• WORK TO COMPLETE:
Reproduce the data below with every instance of "screenshot" swapped for "screen capture" and nothing else altered. Leave the pictures out of your response.

[Collection entries]
——
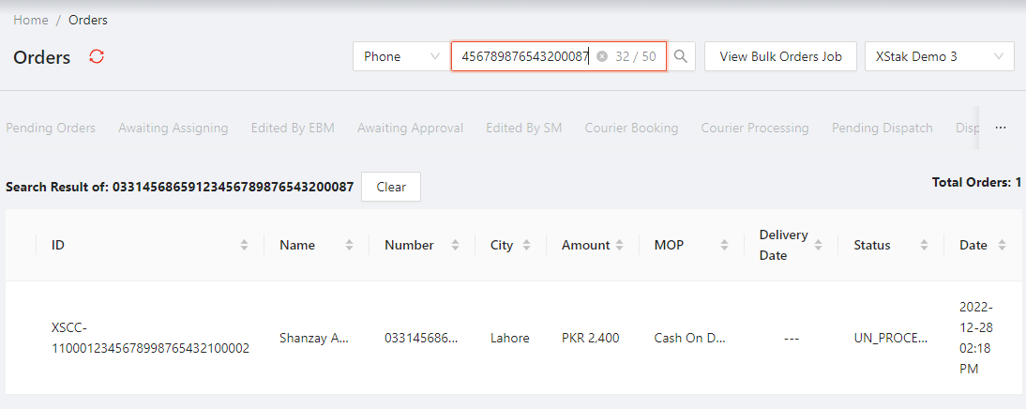Sort by ID column arrows
The image size is (1026, 409).
pos(244,246)
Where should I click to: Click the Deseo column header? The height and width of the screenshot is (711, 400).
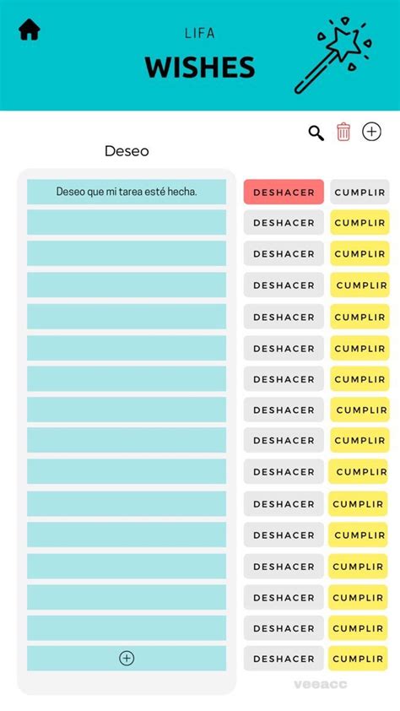[127, 150]
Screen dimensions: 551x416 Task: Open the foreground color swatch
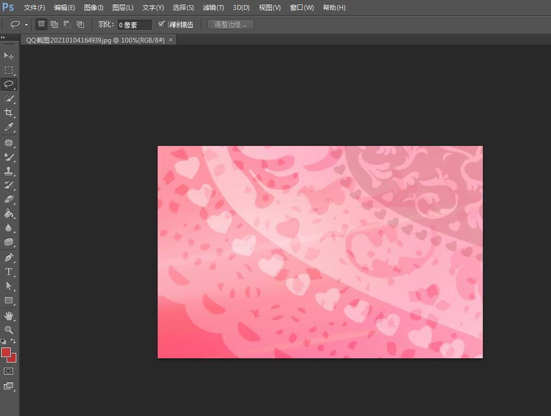pos(6,352)
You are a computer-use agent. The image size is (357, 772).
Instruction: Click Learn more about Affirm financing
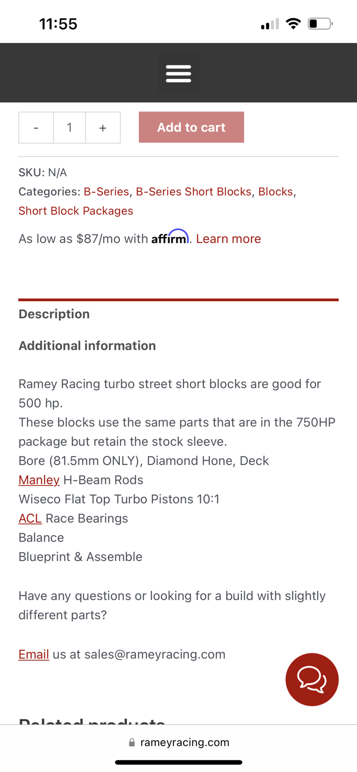point(228,239)
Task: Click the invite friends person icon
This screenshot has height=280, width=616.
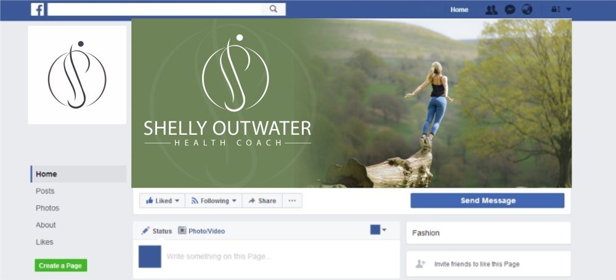Action: tap(420, 264)
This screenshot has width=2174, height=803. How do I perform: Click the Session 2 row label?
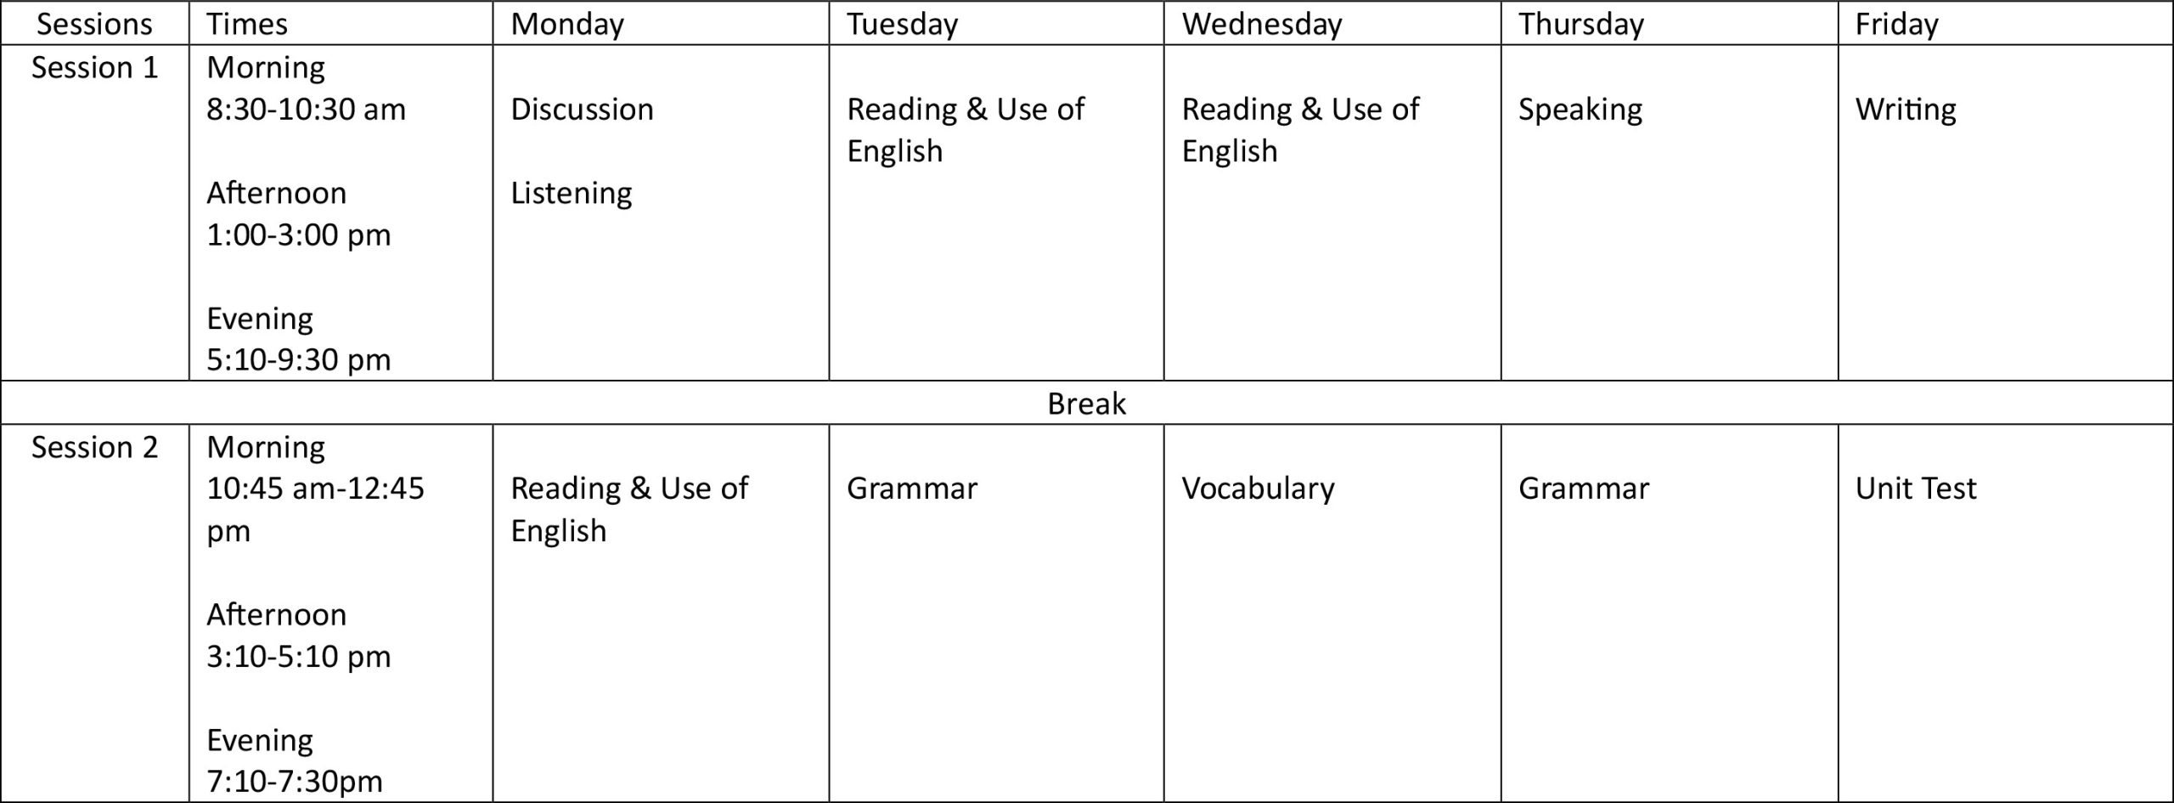[x=95, y=447]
——
• FULL RESPONSE:
Sort by ID column arrows
The image size is (1026, 409).
pos(244,246)
Where should I click to: Click the Deseo column header? The height and width of the screen capture is (711, 400).
[127, 150]
Screen dimensions: 551x416 Task: Open the foreground color swatch
pos(6,352)
You are a computer-use agent. The image size is (357, 772).
Instruction: Click Learn more about Affirm financing
point(228,239)
Task: Click the invite friends person icon
This screen capture has height=280, width=616.
Action: tap(420, 264)
This screen capture has width=2174, height=803. How do I perform: Click the Session 2 row label?
[x=95, y=447]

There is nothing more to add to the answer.